Defect classification

Another area where we’re starting to explore the opportunity of using AI is Defect Management. What if, based on the headline, the defect description, and attributes, we can automatically assign defects to the appropriate team for investigation and/or the solution? We can decide whether the defect is a duplicate of an earlier submitted defect or propose to reject it based on previous rejections.

For now, defects are all managed by the Defect Review Board (DRB). The DRB consists of key experts from different disciplines/functions who spend significant time reading and understanding defect content and deciding on the next steps. This is time that cand be significantly reduced in cases where defects can be assigned without DRB discussion just by reviewing and agreeing on the proposal made by the AI algorithm. The first results using training and test data from existing defect databases look promising. The challenges are changes in some of the attribute’s data with defects, e.g., due to changes in the organization/group names. Data validation and an enrichment step is needed before training the algorithm.

Benefits of improving efficiency

The most significant benefit we’re aiming for is increasing the predictability of the verification execution and reducing our verification lead time. As mentioned earlier, our goal is to reduce the verification lead time by 50%. This allows us to use our expertise more and more during design and integration, other than running verification tests. We started our journey but haven’t reached the finish line yet. 

An important enabler for predictable verification execution is the reduction of defect slippage. Every development phase where a defect has been missed increases the cost of repair. Finding defects in verification results in re-verification and additional regression tests based on impact assessment. Assume every defect takes, on average, 3-5 days of effort; for investigation, resolution, and verification, it’s easy to calculate what your effort savings will be. This is the effort that everyone prefers to spend on value creation.

What we have learned so far

Shifting left, based on measurements and analysis of defect slippage, ensures the right focus and continuation of defect slippage measurements will show improvements achieved. AI and ML techniques have already proven useful in test coverage closer to the actual customer usage of our products. The first feasibility results show a promising outlook for improving efficiency in other areas like impact analysis and (synthetic) data creation. Yet we just started and still need to learn along our journey.

We want to improve and work on many different topics, but we also have to accept that we cannot do everything at once. We need to pick our battles. Quick wins help to achieve results fast to drive change and earn the budget to continue investment in subsequent t improvements. And for doing so, having a vision and strategy and creating a roadmap and priorities is the way to drive continuous improvements. This will make the "breathing space" to ensure we continue delivering on our operational commitments.

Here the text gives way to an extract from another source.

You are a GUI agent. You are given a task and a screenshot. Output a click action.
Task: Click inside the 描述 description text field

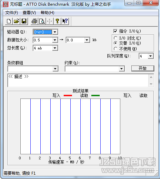pyautogui.click(x=78, y=80)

What the future will bring for ML and AI in testing

With AI algorithms becoming increasingly integrated into our products, the quality and availability of adequate data, both for training and verification of the algorithms, becomes critical. In our situation, and I expect the same for other industries, I firmly believe synthetic data becomes an important enabler. As we work with patient data, General Data Privacy Regulations make it more and more difficult to work with real image data. From this perspective, synthetic data will help. 

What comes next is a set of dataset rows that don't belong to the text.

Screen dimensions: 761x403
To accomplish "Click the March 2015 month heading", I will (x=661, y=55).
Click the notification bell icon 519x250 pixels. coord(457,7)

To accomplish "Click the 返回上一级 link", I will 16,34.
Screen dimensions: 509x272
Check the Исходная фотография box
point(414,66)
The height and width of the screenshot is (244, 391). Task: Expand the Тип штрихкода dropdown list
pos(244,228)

I also believe the industry will adopt AI/ML technologies due to how we do verification. For example, unlocking the history of integration and verification data enables opportunities to automate the impact assessment of changes to define what needs to be tested. AI can also support automated planning of the appropriate level of (regression) testing. Analyzing and processing Installed Base data to understand how customers use our products are critical to improving test coverage. Design for detectability of how our customers use our products, as well as being able to connect to the installed base to retrieve this information, is vital.